Off Sarah flies to France, where she's greeted by the home's elderly caretaker, whom she insults in the effortless British manner (cf. Edina and Patsy's similar encounter in the Absolutely Fabulous episode "France"). After unpacking--and removing a wooden cross from her bedroom wall--Sarah quickly establishes her working vacation's routine. This consists of 1) writing stuff on her laptop, 2) exiting the French doors that lead to the balcony and breathing in fresh air, 3) visiting the nearby café to squint contentedly in the sunlight, 4) greedily wolfing down great amounts of plain yogurt, and 5) sneering at the swimming pool. How much you enjoy Charlotte Rampling performing this routine will depend a lot on whether you enjoy a cinematic connection to Charlotte Rampling. Sour and frumpy here, she's playing against the erotically charged, vitally sexy type that has defined her career. Apparently, Ozon means for this to be as startling and satisfying as, say, Jack Nicholson's performance in About Schmidt. If Rampling means nothing to you, though, you might not find this commentary on her screen persona as satisfying. (Ozon's most recent film, the camp mystery 8 Women (2002), assumed that the viewer showed up with at least a cursory knowledge of the entire cast's filmographies.)

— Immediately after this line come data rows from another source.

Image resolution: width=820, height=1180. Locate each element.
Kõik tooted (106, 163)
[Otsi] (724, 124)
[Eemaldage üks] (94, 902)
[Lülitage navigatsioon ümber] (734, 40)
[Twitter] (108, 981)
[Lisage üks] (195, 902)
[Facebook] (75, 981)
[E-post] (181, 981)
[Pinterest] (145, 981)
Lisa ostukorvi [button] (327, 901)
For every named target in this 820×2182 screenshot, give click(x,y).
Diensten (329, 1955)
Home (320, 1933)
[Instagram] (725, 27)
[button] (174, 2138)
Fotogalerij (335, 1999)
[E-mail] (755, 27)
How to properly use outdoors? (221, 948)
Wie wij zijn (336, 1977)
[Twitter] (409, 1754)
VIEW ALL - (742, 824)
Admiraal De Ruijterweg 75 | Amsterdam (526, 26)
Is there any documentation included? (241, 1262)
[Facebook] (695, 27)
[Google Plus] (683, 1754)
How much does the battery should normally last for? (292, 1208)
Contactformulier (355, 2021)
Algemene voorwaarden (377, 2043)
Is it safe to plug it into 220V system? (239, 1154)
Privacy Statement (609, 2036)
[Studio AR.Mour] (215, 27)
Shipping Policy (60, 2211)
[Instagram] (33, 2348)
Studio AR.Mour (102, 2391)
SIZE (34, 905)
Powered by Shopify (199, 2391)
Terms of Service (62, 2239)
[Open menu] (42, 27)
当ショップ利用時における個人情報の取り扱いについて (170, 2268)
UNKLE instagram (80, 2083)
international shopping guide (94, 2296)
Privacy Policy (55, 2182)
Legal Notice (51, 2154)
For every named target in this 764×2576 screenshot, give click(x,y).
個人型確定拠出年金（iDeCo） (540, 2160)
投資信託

Sarah's routine begs to be disrupted, and boy is it ever. Cue the arrival of Julie, the publisher's nymphomaniac daughter, whose own vacation routine is 1) being topless, 2) bringing home and loudly screwing men old enough to be her father, and 3) disrupting Sarah's routine. Julie is played by Ozon regular Ludivine Sagnier, who with this film could single-handedly (perhaps not the right word) restore breasts to their former pre-eminence in international cinema. To Sarah, the impetuous Julie is profoundly irritating, but also interesting, and it's not too long before bits and pieces of Julie begins to show up on the pages emerging from Sarah's printer. (Think, viewer, Why would Sarah bother printing out the pages of a work in progress?). It's when Sarah and Julie set their caps for the same homme, a café waiter with a porn star's mustachioed slinkiness, that events start slipping, fatefully, toward the swimming pool.
What is Ozon up to here? He's established himself as a favorite of actresses (think George Cukor) who moves capably among different genres, but he has been accused of superficiality and glibness. With the haunting and engrossing Under the Sand (2000), his previous collaboration with Rampling, he displayed far more interest in character while still maintaining an atmosphere of unsettling mystery. Swimming Pool feels like a dive into shallower waters, and it's hard to tell whether he's sending up or wallowing in the psychological-mystery genre. Ozon holds off showing his hand until the very last minutes of the movie. It's a fearless gambit that succeeds only if audiences leave wanting to reappraise everything--the tone, the performances--that's come before. It fails if they simply shrug and walk out.